France must be able to get out of a situation that seems to welcome immigrants and not send those who have no right to live in France. The bill will shorten the time period for immigrants to apply for asylum.

One of the objectives of the bill is to detain those who have been denied asylum from 90 days to 135 days while waiting for deportation. Another goal is to shorten the period of time in which a migrant can apply for asylum from 120 to 90 days.

Refused applicants will no longer be able to apply for another residence permit and the appeal period will be reduced to 15 days. Financial assistance will be offered to rejected applicants to voluntarily return to their home countries. “The bill is balanced and will harmonize our procedures with those in neighboring countries,” said French Interior Minister Gerard Collomb.

He said that the asylum policy that seemed loose made France must be responsible for the entry of migrants. However, the immigration bill has faced strong criticism from non-governmental organizations and French government agencies dealing with refugees.

An organization that works with illegal immigrants in France, La Cimade is one of the NGOs that led the bill’s resistance. A spokesman at La Cimade, Rafael Flichman, said that holding thousands of people for 45 days or more was an inhuman act that would result in trauma and violence related to deprivation of freedom.

“Detention centers are prisons. For example, someone who recently committed suicide in a detention center in Marseille. Harassment and attempted suicide are very common in this situation,” Flichman said.

According to Flichman, the number of asylum seekers living on the streets of Paris is not counted. They also do not have access to lawyers, support from associations, legal skills, and no internet access. “This means that they will not be able to appeal in less than 15 days,” he said.

In a letter to the French newspaper Le Monde published in January, a group of analysts and academics accused Macron of having “multiple languages” about migration. The group included Jean Pisani-Ferry, an economist who compiled the Macron economic program.

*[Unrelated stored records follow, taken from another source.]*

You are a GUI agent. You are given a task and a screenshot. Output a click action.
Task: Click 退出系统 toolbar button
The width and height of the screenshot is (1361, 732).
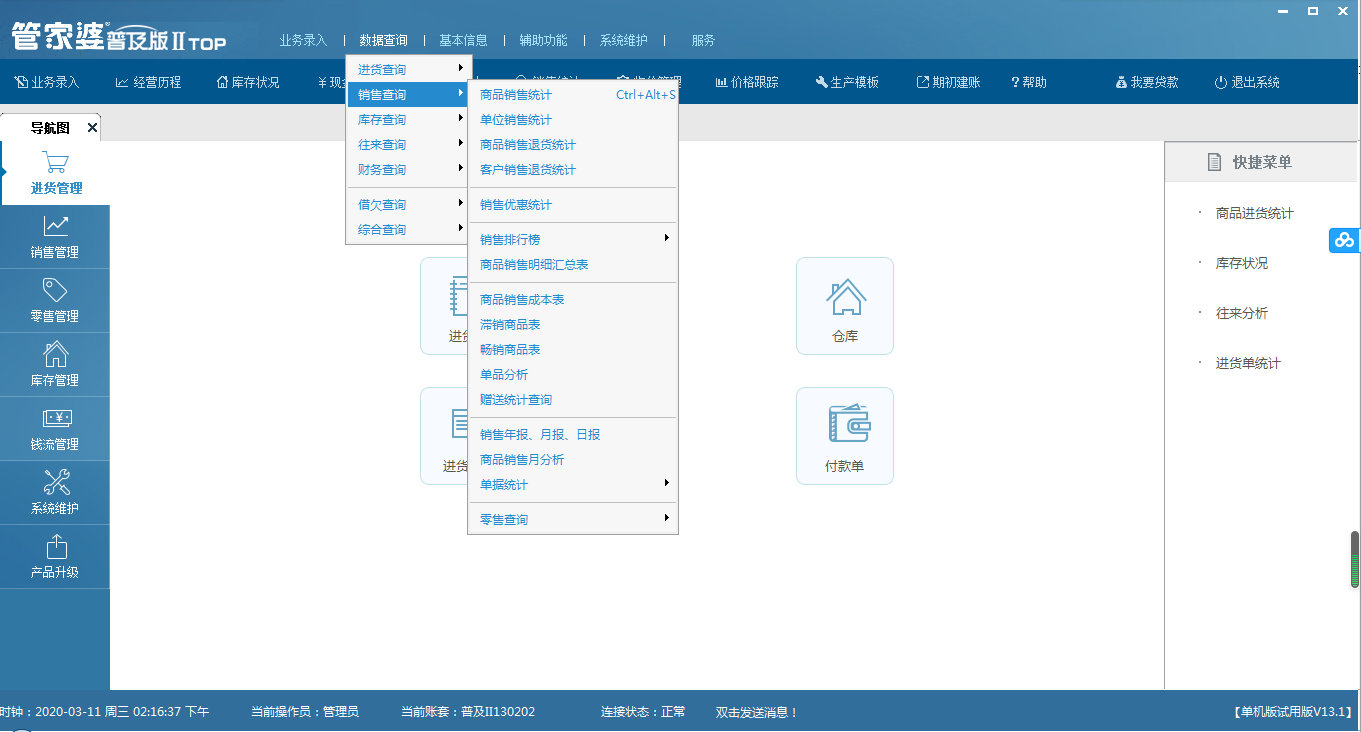click(x=1247, y=82)
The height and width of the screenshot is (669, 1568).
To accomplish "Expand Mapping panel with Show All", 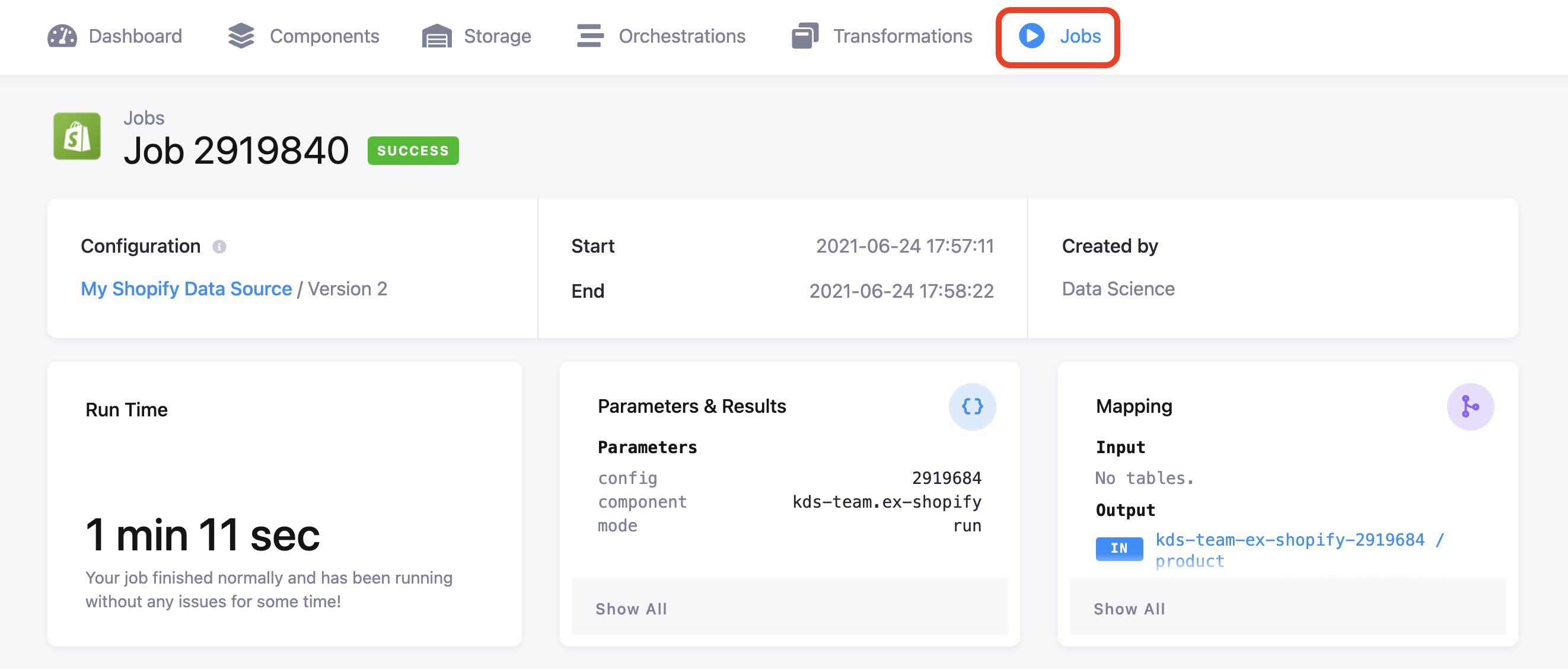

“Mr. Macron, your policy is contrary to the humanism you advocate. Thus Eritreans, Sudanese or Syrians, insulted in their country, tortured in Libya terrorized in the Mediterranean, who have entered Europe through Greece or Italy, may soon lose their freedom in France, “he wrote.

In an effort to pressure migrants, France began dismantling the “The Jungle” camp in Calais, in northern France, in 2016. The camp was home to 8,000 people, including 1,200 children, who tried to cross the English Channel to reach Britain.

The UN has warned this month that hundreds of refugees still live in inhuman conditions in northern France without access to sanitation. They only have polluted rivers to clean themselves. It is estimated that up to 900 asylum seekers and migrants are still in Calais.

“This law is not based on human philosophy at all. It applies a very punitive approach to immigration,” said legal counsel at the detention center, Marion Beaufils.

He said those who were currently detained in the administrative detention center claimed to be concerned about the bill. According to Eurostat, last year, asylum applications in France rose to 100 thousand. That number has risen consecutively for three years even though the number across Europe has fallen.

The draft law also proposes better protection plans and housing for refugees. It will also extend the right to family reunification. Measures to protect young girls in France from sexual violence will also be strengthened.

“But the positive aspects of reform are very small and will only pay attention to a few hundred people per year,” Flichman said.

The government believes that the proposed bill is balanced and seeks to comply with EU regulations relating to immigration in 2020. This is to be in line with other EU member states.